▸ **Required work**: Among the entries that follow, count the lines that contain the word "dropdown" and say how many there are, writing nothing else.

Screenshot grounding data:

──────

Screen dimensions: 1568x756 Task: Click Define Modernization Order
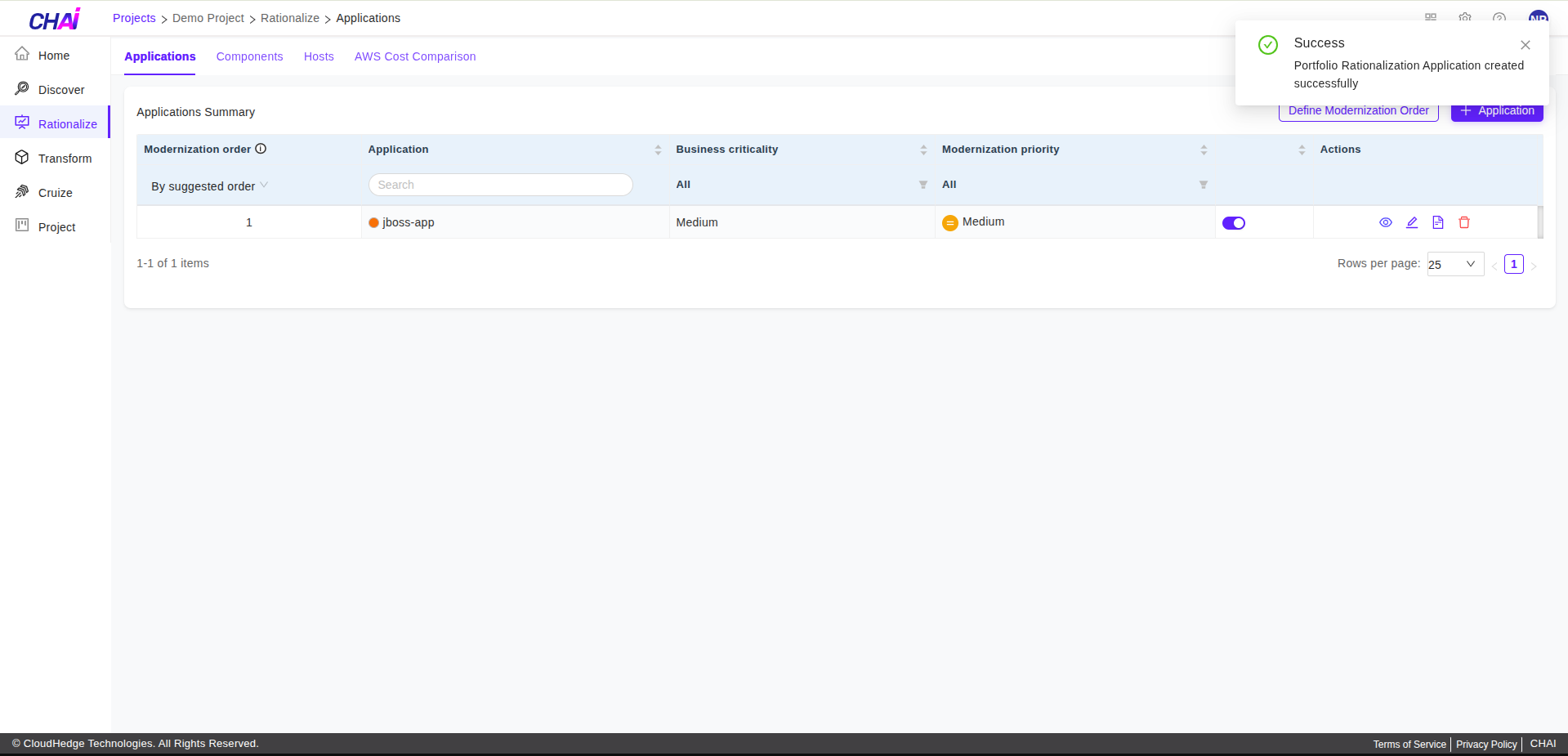click(1358, 110)
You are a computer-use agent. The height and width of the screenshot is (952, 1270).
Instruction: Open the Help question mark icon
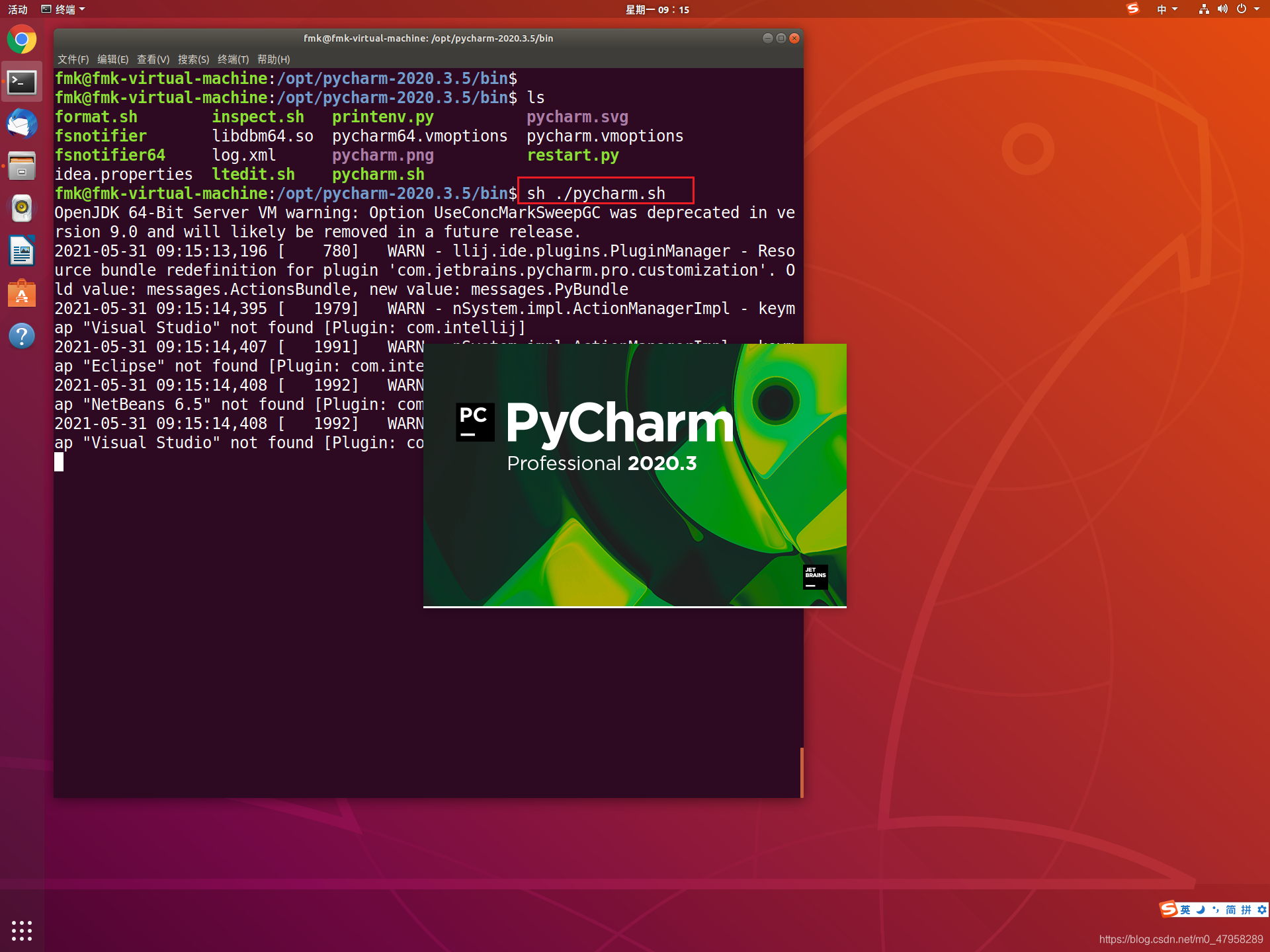22,336
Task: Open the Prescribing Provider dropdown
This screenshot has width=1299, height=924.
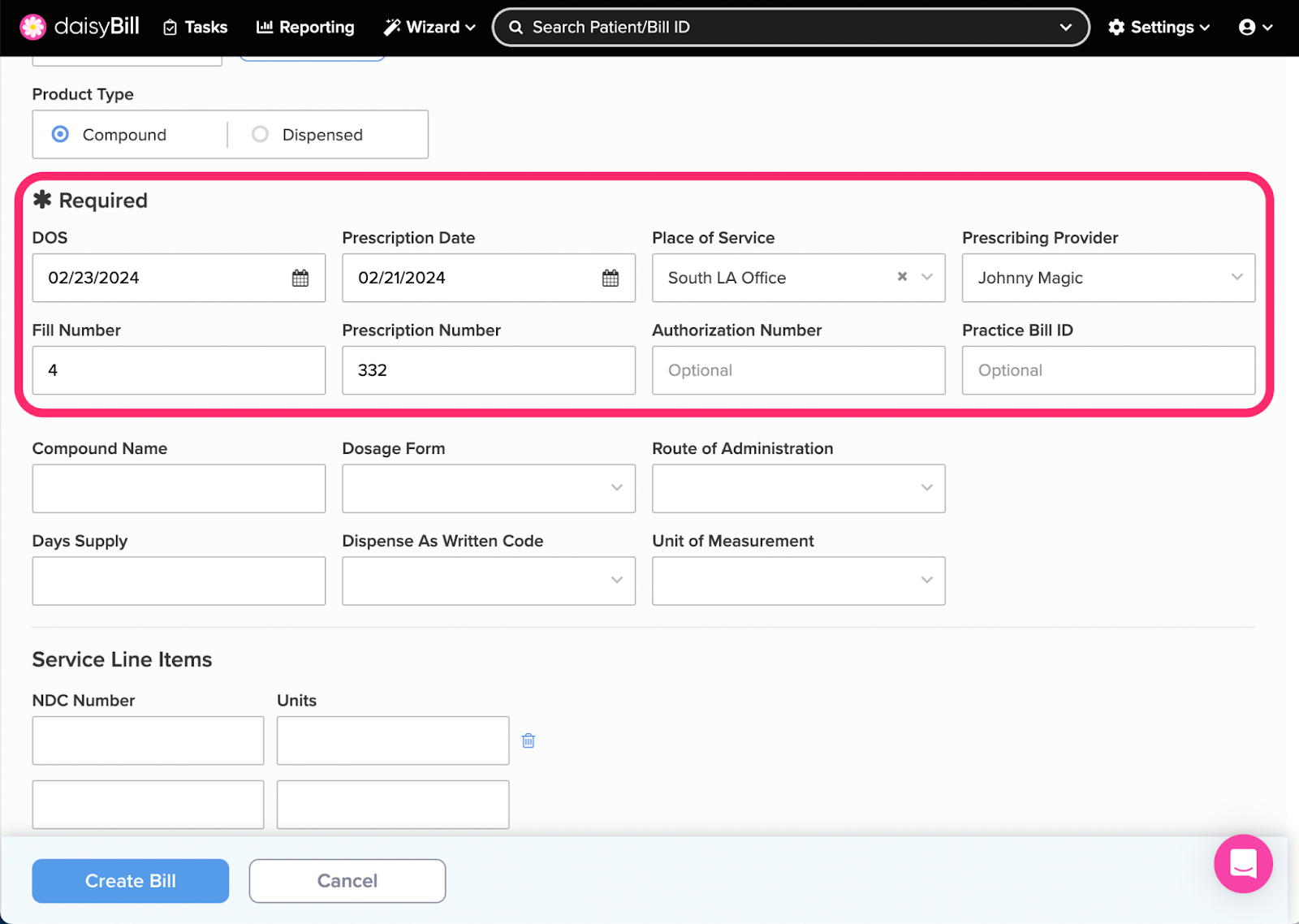Action: point(1236,278)
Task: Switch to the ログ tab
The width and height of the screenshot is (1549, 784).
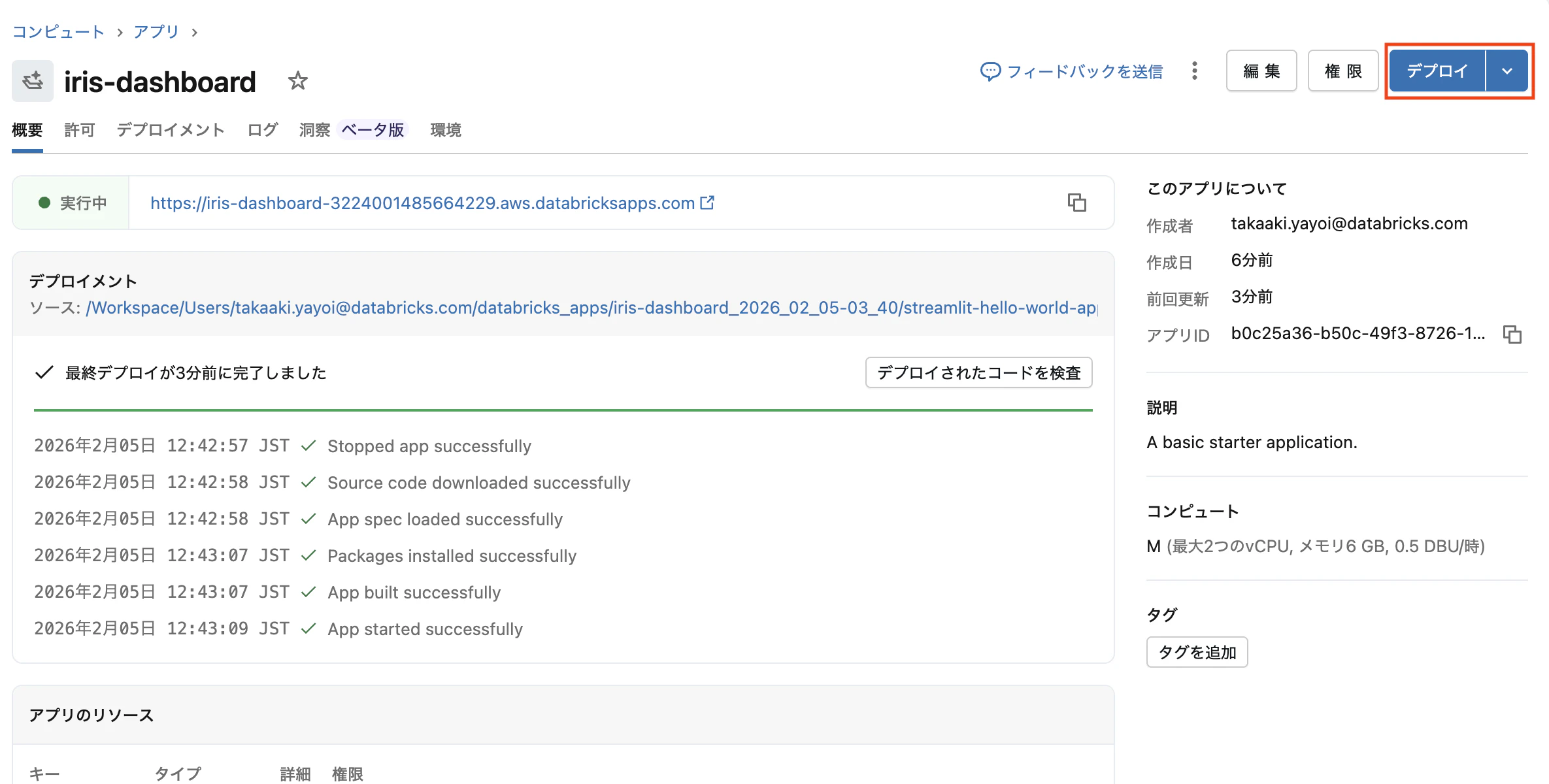Action: (x=261, y=129)
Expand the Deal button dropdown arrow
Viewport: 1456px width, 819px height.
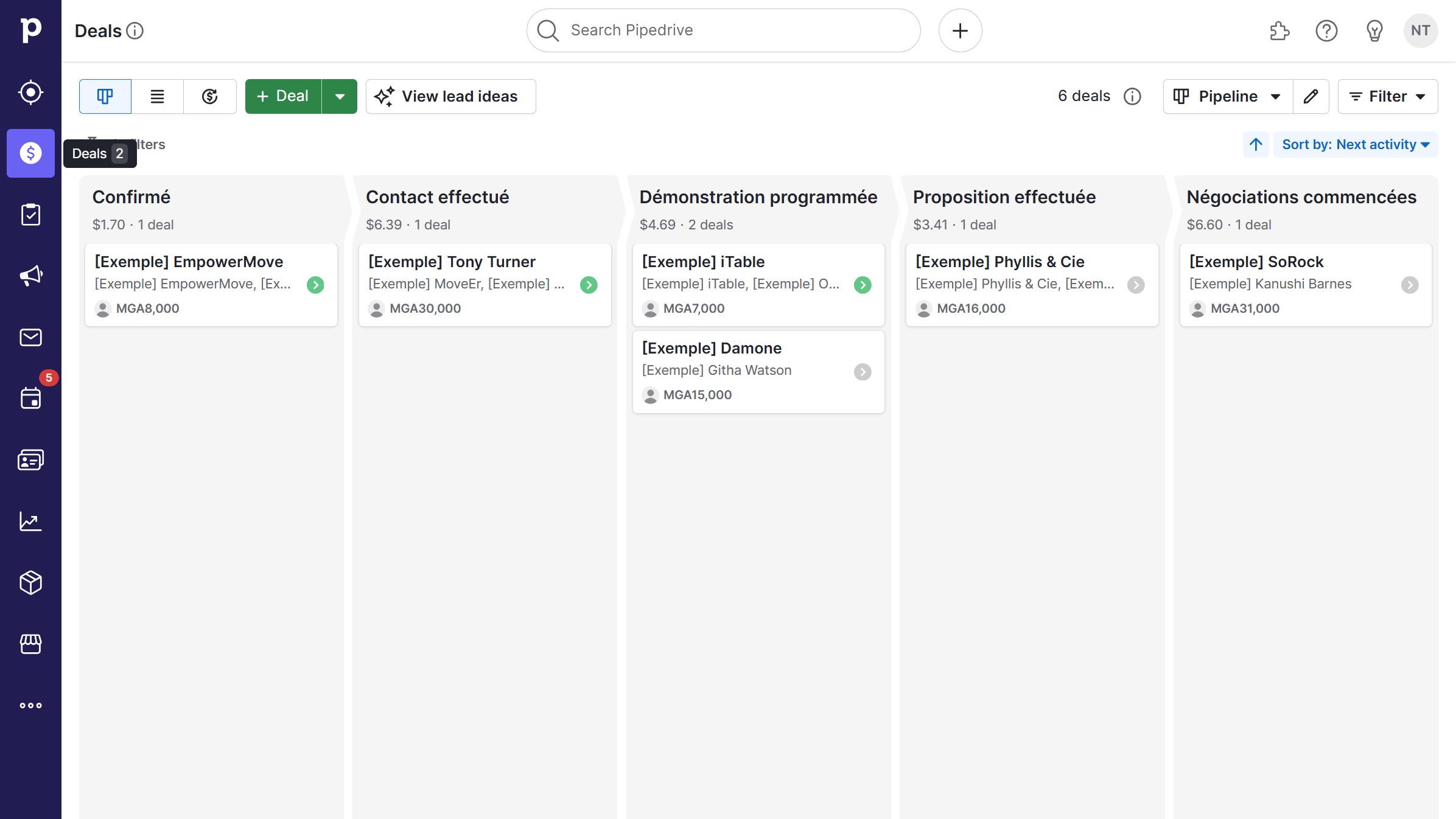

──────

▸ **Final answer**: 2